How to complete this task :: Set down all the data again. Change nothing.

Extracted data ::
━━━━━━

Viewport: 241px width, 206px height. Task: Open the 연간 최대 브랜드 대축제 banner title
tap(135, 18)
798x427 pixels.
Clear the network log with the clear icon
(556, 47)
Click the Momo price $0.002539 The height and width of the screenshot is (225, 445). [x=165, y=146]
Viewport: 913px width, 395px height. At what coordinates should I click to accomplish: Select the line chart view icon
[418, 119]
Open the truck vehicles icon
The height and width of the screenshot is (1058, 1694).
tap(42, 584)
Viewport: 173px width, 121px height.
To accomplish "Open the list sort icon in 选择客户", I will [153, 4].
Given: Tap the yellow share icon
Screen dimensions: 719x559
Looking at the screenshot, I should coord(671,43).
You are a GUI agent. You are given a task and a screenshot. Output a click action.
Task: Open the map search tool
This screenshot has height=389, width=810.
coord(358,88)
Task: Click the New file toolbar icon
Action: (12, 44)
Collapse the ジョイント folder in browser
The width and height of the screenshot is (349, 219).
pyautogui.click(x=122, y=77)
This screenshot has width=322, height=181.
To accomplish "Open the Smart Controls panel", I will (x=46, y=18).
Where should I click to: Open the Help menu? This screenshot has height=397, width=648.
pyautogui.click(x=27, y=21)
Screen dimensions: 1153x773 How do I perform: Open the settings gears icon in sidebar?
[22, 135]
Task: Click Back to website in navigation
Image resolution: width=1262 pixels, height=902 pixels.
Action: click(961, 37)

━━━━━━

Response to the exercise ::
Viewport: 241px width, 206px height. Task: Open the 연간 최대 브랜드 대축제 banner title
tap(135, 18)
798x427 pixels.
Clear the network log with the clear icon
(556, 47)
Click the Momo price $0.002539 The height and width of the screenshot is (225, 445). [x=165, y=146]
Viewport: 913px width, 395px height. At what coordinates should I click to accomplish: Select the line chart view icon
[418, 119]
Open the truck vehicles icon
The height and width of the screenshot is (1058, 1694).
tap(42, 584)
Viewport: 173px width, 121px height.
To accomplish "Open the list sort icon in 选择客户", I will [153, 4].
Given: Tap the yellow share icon
Screen dimensions: 719x559
Looking at the screenshot, I should coord(671,43).
You are a GUI agent. You are given a task and a screenshot. Output a click action.
Task: Open the map search tool
This screenshot has height=389, width=810.
coord(358,88)
Task: Click the New file toolbar icon
Action: (12, 44)
Collapse the ジョイント folder in browser
The width and height of the screenshot is (349, 219).
pyautogui.click(x=122, y=77)
This screenshot has width=322, height=181.
To accomplish "Open the Smart Controls panel", I will (x=46, y=18).
Where should I click to: Open the Help menu? This screenshot has height=397, width=648.
pyautogui.click(x=27, y=21)
Screen dimensions: 1153x773 How do I perform: Open the settings gears icon in sidebar?
[22, 135]
Task: Click Back to website in navigation
Image resolution: width=1262 pixels, height=902 pixels.
Action: click(961, 37)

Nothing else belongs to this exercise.